Look hard enough and the need for this unintelligent theoretical concoction becomes abundantly clear:
It’s on the playground and in the classroom. Watch for the bossy white kids.
It’s in businesses and boardrooms, where microaggressions tumble from the mouths of their white mothers and fathers.
It’s in government departments, brought about by the few whites who haven’t been weeded out by quotas and set-asides for “oppressed” minorities.
There, this irredeemably uppity demographic persists in strutting its “oppressor stuff,” emitting up to 15 “microinequities” per minute, by the estimation of the unintelligent social “science” of human-resource department sickos.
It’s in the FBI, wherein workshops on intersectionality only just keep the plague of white privilege at bay, among bureau agents who haven’t yet been deluged by Trump derangement syndrome.
Critical race theory, reports City Journal contributing editor Christopher Rufo, has even reached the battlefield—on a mission of mercy.
Introducing the critical race theory chimera to the U.S. military falls well within the mission of this vast, global welfariate. The military must keep the enemy in good mirth during the COVID-19 lockdown.
And, there is nothing that makes swarthy Jihadis laugh harder than the idea of white soldiers—a mere 55 percent of the force—walking meekly.
This Cultural Marxist theory is an ill-founded, purely political, symbolic figment that appeals not to empirical evidence, reason and morality, but to the roiling and base emotions of rage and resentment against anyone with a white face.
Say it! A “white” face: The words media conservatives cannot bring themselves to utter.
Not even Rufo. The aforementioned path-blazing investigator into, and crusader against, critical race theory in the United States concludes his inquiry thus:
Let me say it plainly: critical race theory is a toxic, pseudoscientific, and racist ideology that is taking over our public institutions—and will be weaponized against the American people. (Emphasis added.)
Yet, the only Americans Critical Race Theory targets with ethnocidal animosity are white Americans.
That’s also the main reason white women like Jessica Krug and Rachel Dolezal pretend to be black: In America, white is bad and black is beautiful.
Contra Tucker Carlson: over and above their desire to join the “booming racial grievance” industry—as a guest on the popular Fox News show contended—these pitiful poseurs want to be included in black supremacy’s mythology.
Like black Americans, these women simply want to be acknowledged as carrying the heaviest historic baggage; nobler and more righteous than the rest.
The words “preordained and predetermined” are key to understanding critical race theory, according to which power relationships in society are proscribed—and statically fixed for posterity.
Consequently, critical race theory always inveighs against whites and for other, more exotic identities.
Not content to invert and eviscerate bourgeois morality—and instantiations of it like American suburbia—critical race theory does away with reality.
For no matter how impoverished and drug-addicted white America becomes—never mind how often white men are passed over for promotions, opportunities, job placements and positions; no matter the white-hot hatred etched upon pale bodies by knockout gamers—Critical Race Theory has designated the country’s founding demographic as oppressive.

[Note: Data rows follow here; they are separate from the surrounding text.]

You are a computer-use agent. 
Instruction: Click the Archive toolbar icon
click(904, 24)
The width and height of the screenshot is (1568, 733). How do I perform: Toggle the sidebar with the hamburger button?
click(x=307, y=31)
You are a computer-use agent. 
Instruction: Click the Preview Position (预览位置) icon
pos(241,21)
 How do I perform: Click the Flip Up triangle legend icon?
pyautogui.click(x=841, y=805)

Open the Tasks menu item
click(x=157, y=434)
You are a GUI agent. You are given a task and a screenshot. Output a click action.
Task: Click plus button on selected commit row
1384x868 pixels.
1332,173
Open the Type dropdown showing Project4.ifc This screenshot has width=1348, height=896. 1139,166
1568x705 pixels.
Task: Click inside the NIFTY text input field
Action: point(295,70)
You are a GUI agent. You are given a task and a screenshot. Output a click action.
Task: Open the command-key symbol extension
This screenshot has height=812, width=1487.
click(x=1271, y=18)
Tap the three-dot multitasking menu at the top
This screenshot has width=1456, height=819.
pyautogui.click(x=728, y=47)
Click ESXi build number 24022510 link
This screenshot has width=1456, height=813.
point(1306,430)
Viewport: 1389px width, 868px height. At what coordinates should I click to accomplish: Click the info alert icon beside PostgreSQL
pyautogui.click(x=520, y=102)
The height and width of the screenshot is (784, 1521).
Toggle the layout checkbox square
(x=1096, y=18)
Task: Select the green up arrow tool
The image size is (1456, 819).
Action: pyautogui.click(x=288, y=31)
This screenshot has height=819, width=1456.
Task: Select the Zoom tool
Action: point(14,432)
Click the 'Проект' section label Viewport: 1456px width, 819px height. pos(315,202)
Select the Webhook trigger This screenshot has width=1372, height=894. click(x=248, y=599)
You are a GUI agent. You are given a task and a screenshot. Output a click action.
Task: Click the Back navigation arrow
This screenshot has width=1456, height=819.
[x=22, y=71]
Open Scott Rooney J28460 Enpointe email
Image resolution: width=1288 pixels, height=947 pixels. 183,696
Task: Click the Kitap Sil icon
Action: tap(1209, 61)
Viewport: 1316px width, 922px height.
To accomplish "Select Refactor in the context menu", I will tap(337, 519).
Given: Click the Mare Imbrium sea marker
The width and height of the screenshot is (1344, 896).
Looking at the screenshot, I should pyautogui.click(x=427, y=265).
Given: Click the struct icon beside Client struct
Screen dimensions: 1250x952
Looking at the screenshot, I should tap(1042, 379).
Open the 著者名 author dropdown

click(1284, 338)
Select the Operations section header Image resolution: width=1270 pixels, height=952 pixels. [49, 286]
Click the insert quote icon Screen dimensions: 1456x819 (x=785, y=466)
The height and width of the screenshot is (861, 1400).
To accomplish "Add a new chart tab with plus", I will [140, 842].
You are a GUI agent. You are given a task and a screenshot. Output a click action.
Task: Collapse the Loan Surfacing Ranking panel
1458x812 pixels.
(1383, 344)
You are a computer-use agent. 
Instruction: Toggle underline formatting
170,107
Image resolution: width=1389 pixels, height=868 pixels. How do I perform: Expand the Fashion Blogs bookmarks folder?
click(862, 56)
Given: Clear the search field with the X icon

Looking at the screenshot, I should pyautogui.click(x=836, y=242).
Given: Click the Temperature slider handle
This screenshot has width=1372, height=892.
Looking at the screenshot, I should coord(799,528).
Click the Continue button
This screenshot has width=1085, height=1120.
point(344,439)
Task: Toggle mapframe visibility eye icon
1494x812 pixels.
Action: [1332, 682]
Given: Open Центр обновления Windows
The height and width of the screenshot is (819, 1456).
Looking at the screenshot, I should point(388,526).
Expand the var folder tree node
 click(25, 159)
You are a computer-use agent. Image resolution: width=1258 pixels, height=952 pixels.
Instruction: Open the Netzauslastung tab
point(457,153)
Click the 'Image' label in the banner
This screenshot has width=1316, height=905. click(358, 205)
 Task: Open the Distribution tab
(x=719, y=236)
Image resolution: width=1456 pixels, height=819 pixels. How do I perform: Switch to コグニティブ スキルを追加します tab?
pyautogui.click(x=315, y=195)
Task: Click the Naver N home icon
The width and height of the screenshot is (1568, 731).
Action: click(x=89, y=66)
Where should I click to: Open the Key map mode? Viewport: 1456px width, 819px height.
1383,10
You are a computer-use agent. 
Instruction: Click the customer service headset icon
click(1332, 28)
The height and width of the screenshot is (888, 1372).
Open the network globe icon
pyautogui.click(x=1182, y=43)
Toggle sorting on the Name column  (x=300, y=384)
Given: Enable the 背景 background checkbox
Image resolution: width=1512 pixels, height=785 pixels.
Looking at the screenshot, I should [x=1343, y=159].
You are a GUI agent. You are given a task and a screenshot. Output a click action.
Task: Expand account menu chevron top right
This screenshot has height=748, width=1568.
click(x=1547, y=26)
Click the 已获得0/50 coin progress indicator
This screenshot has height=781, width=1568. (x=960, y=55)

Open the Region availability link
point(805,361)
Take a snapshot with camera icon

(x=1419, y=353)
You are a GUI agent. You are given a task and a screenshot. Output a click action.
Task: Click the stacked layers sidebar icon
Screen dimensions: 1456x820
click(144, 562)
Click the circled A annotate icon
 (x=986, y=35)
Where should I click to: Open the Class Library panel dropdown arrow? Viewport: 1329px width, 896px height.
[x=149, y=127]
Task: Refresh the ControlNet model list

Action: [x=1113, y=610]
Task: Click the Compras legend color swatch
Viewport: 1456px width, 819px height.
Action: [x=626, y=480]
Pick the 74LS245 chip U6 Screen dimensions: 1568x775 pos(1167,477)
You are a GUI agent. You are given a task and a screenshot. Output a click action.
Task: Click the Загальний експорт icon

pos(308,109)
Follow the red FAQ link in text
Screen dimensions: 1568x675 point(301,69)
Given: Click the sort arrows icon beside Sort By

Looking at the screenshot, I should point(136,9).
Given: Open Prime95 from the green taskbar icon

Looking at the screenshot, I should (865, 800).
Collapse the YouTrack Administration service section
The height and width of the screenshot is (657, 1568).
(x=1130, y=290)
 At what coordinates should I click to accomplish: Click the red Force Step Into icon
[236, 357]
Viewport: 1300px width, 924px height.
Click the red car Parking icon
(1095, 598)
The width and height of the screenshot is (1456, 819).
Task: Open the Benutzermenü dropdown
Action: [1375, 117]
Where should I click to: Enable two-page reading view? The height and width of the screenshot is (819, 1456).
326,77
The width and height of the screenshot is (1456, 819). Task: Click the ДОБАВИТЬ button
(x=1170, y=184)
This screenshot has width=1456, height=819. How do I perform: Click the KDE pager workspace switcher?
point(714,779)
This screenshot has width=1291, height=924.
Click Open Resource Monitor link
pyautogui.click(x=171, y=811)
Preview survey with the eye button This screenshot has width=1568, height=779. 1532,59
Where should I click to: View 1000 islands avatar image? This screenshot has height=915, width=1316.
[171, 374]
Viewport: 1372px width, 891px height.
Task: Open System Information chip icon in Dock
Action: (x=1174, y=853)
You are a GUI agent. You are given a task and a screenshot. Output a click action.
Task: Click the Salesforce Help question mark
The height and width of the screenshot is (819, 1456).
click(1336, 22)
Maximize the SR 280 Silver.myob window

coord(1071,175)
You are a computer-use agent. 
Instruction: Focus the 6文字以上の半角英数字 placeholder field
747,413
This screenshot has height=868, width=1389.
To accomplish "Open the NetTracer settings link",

Forever.
It’s as evil and atavistic as all that.
By all metrics, one of the most profound early warnings against such postmodernism was sounded by Pope (now Saint) John Paul II in his 1998 encyclical “Faith and Reason.” With unhectoring clarity, the Holy Father spoke, in a postmodern religious wilderness, against the errors of relativism in modern thought.
Who other than John Paul II back then pointed to how “a legitimate plurality of positions has yielded to an undifferentiated pluralism”? And who among men of cloth had the intellectual alacrity to forewarn that inherent in the error of relativism is a rejection of the search for truth, and, with it, reason?
If we accept that all positions are equal and no one position can be better than any other, we have forfeited our ability to discern, and forthwith our Judeo-Christian heritage, cautioned the pontiff.
Little did the pope know that one postmodern error—faith in a plurality of equally weighted truths—would spawn an even greater evil: critical race theory, according to which there is only one immutable truth, and it is that white is evil incarnate.
Little did Pope John Paul II know that in the hands of the Church’s cherished masses, critical race theory would become a political power tool to exact retribution—and worse—against the pigmentally challenged.